*** Opening of GIVEN DATA ***
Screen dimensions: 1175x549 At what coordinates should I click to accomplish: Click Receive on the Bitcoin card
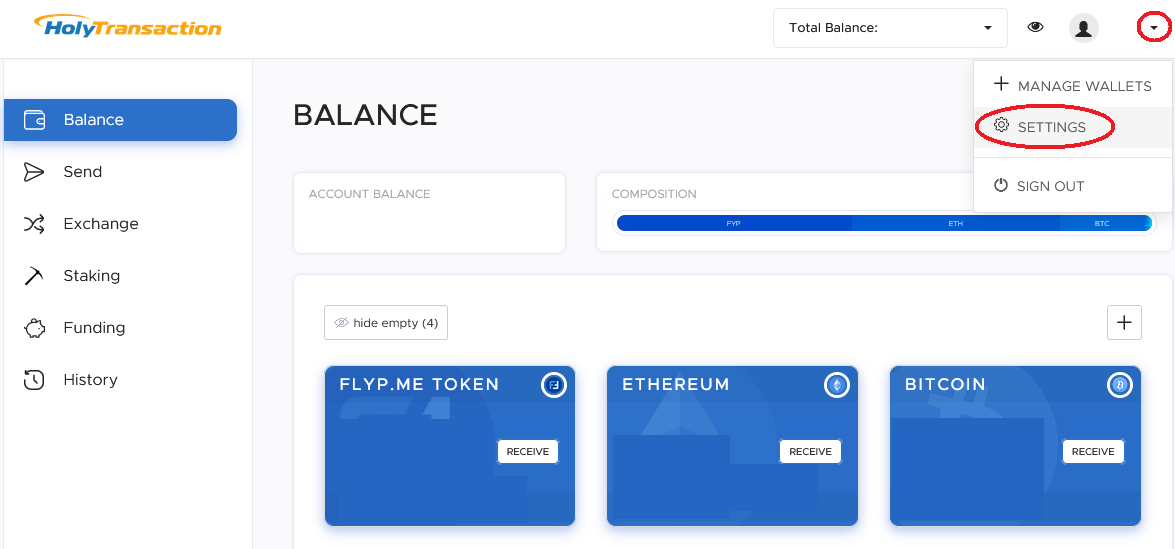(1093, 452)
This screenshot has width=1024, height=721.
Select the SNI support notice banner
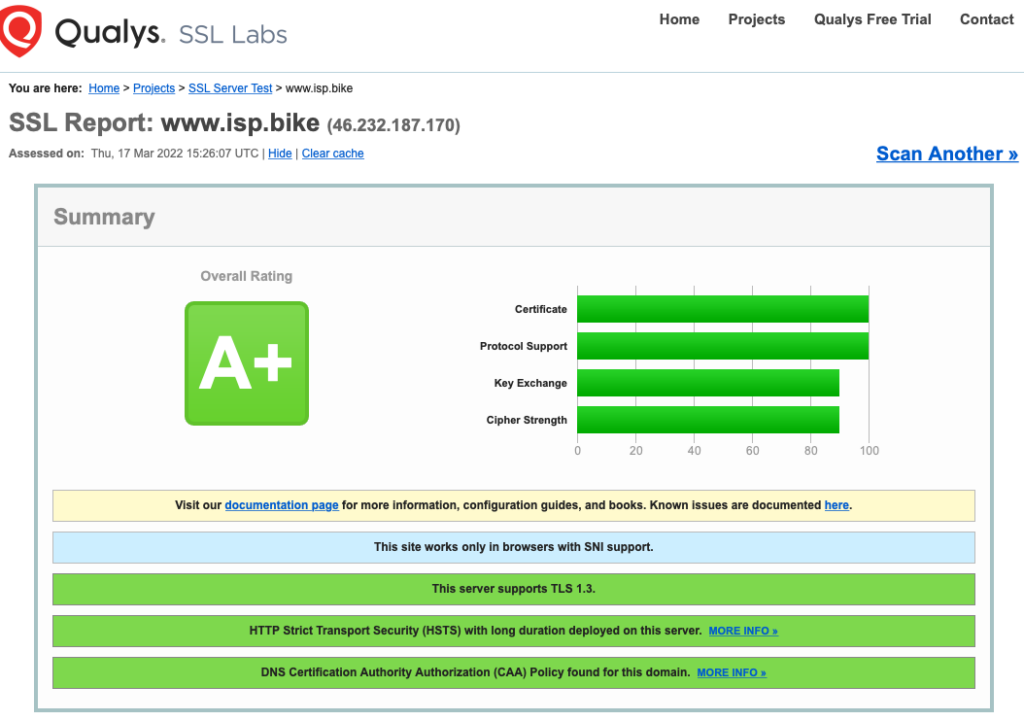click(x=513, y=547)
*** Close of GIVEN DATA ***
## TASK PROMPT
The copy you write out must match the entries word for word, minus their pictures.

## SOLUTION
Screen dimensions: 1175x549 At what coordinates should I click to accomplish: Click Receive on the Bitcoin card
(1093, 452)
This screenshot has width=1024, height=721.
Select the SNI support notice banner
click(x=513, y=547)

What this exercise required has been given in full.